■ **Passage to read**
By an large, an electrical/electronics engineering education teaches you all the theory that underlies electronics. They go light on teaching you actual technology, because technologies go obsolete well before you want to retire.

I got my EE degree in 1988, when most signal processing was done with op-amps, diodes, resistors and capacitors. DSP was a thing, but it was mostly done with custom circuits*; audio-speed DSP was just barely viable to do useful things with it in a box the size of a book.

Between then and now, dedicated DSP chips have gone from being obscure, expensive, cutting-edge fringe technology to being (mostly**) obscure, expensive, obsolete fringe technology.

Somewhere around 2000, if you did signal processing that was synonymous with having a DSP chip in the mix. Today if you want to do DSP you'll probably do it using the SIMD extensions to whatever microprocessor is embedded in your product (or is on the phone that's executing your app). If the DSP is too intensive for that, it'll likely be happening in a GPU, an FPGA, or an ASIC.

■ **Dataset section**
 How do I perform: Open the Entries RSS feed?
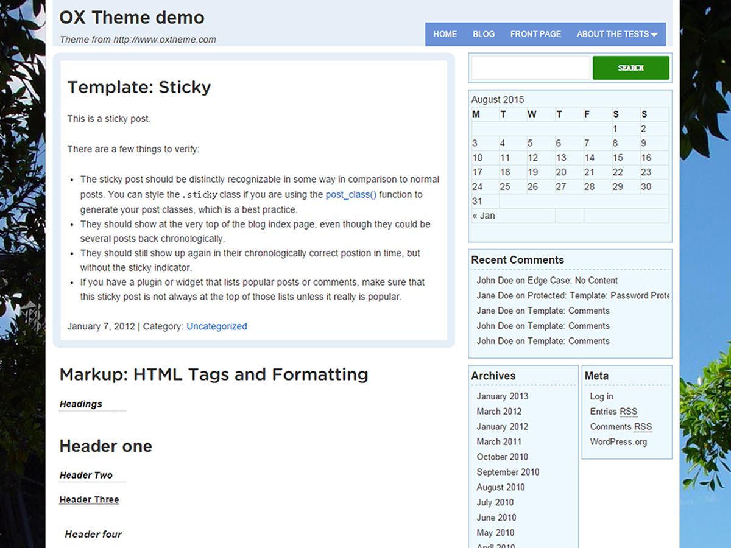click(613, 411)

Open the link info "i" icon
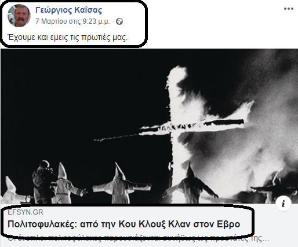pos(284,204)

■ **Problems and tasks**
[a] Answer these from the passage on signal processing, one line each:
(i) In what year did the writer get an EE degree?
(ii) Around what year was doing signal processing synonymous with having a DSP chip in the mix?
(iii) Where does the passage say DSP will likely happen if it is too intensive for SIMD extensions?
[b] Reproduce the passage on signal processing word for word from "Between then and" to "or an ASIC.", inclusive.

■ **Solutions to the tasks**
[a]
(i) 1988
(ii) Around 2000
(iii) In a GPU, an FPGA, or an ASIC

[b]
Between then and now, dedicated DSP chips have gone from being obscure, expensive, cutting-edge fringe technology to being (mostly**) obscure, expensive, obsolete fringe technology.

Somewhere around 2000, if you did signal processing that was synonymous with having a DSP chip in the mix. Today if you want to do DSP you'll probably do it using the SIMD extensions to whatever microprocessor is embedded in your product (or is on the phone that's executing your app). If the DSP is too intensive for that, it'll likely be happening in a GPU, an FPGA, or an ASIC.